Deploy a Meilisearch instance on Azure
The following is a guest post by Christopher Maneu, Data Engineering Lead Advocate at Microsoft.
In this tutorial, we will see how to deploy a Meilisearch instance on Azure, and also some considerations for hosting a production Meilisearch instance on Azure.
If you don't yet have an Azure subscription, you can create one here. With the Azure Free tier, you can run a Meilisearch instance for free for at least 12 months.
You can deploy a Meilisearch instance via the official Meilisearch Docker image by clicking the following button:
When clicking this button, you'll be redirected to the Azure Portal and asked a few questions:
- "Region": This is the deployment region. You should select a region close to you or your users
- "Environment": The name of the environment you want to deploy to, like
dev(for development) or
prod(for production). This setting has no effect on the type of resources deployed. It's just for convenience
- "Application Name": The name of your application. This name should be unique across all Azure customers. The URL where your application is deployed will contain this value
- "Location": This is the resources' location. For reasons out of scope of this documentation, this parameter is different from the Region one. By default, it is set to
eastus, but you can type any Azure location (like
Meilisearch_apikey": This will be the master key of your Meilisearch instance. While we generate a random key by default, we encourage you to set your own key
Once you have filled in these fields, click the "Review + create" button and then the "Create" button.
By default, the instance created is on a Standard plan. This will incur costs in your subscription. You can change it to a Free tier later, or by editing the Infrastructure as Code (see below).
After a few minutes, the deployment will be complete. You'll be able to access your instance URL by clicking on the "Outputs" tabs on the left.
While Meilisearch is usually exposed on port
7700, this deployment will expose your instance on port
433. An SSL certificate will be generated and managed for you by Azure.
What is happening with this one-click button?
This button uses an Infrastructure as Code bicep file. The code is open-source and hosted on GitHub. You can submit PRs if needed, or use it in your own projects.
This code will set up two main components:
- An Azure App Service instance to host the Meilisearch container
- An Azure File Share which is volume-mapped into the Meilisearch container for database persistence
We've made some opinionated choices in the one-click deployment that should work for most production-ready deployments. This section explains some of the choices you need to be aware of in the context of a production deployment.
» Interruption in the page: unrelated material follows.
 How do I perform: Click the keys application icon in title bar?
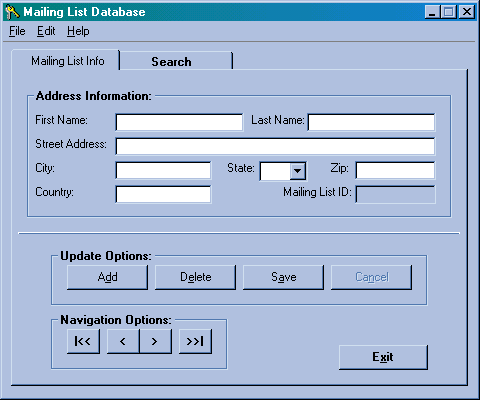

Data redundancy and backup
The one-click button creates a storage with the "LRS" redundancy option. That means that your data is replicated across multiple servers, but in the same data center. You can change this setting to choose a multi-zone or a multi-region redundancy option by modifying the template.
By default, there is no automatic backup of your index. If you want to use Azure Backup capabilities to achieve this result, you can look at Azure File Share Backup.
Meilisearch has snapshot and dump features that can help improve your backup capabilities. See Data Backup documentation for more information.
To enable free tier, the Always-on option is disabled by default. That means that after some time without any traffic, your instance will be deactivated. When the next client hits your instance, it'll be started again automatically. However, you will have a response time in the dozen-seconds range.
You can avoid this cold start by enabling the Always-on feature, either in the Azure portal or in the Infrastructure as Code.
App Service Auto-Scale
Azure App Service offers a horizontal auto-scale feature that allows you to automatically add more servers to process incoming requests.
At time of writing, Meilisearch is not ready to handle multiple servers using the same underlying storage. Enabling this feature can cause unexpected results and should not be considered for a production environment.
If you need more processing power, you can use the Scale-Up feature of App Service.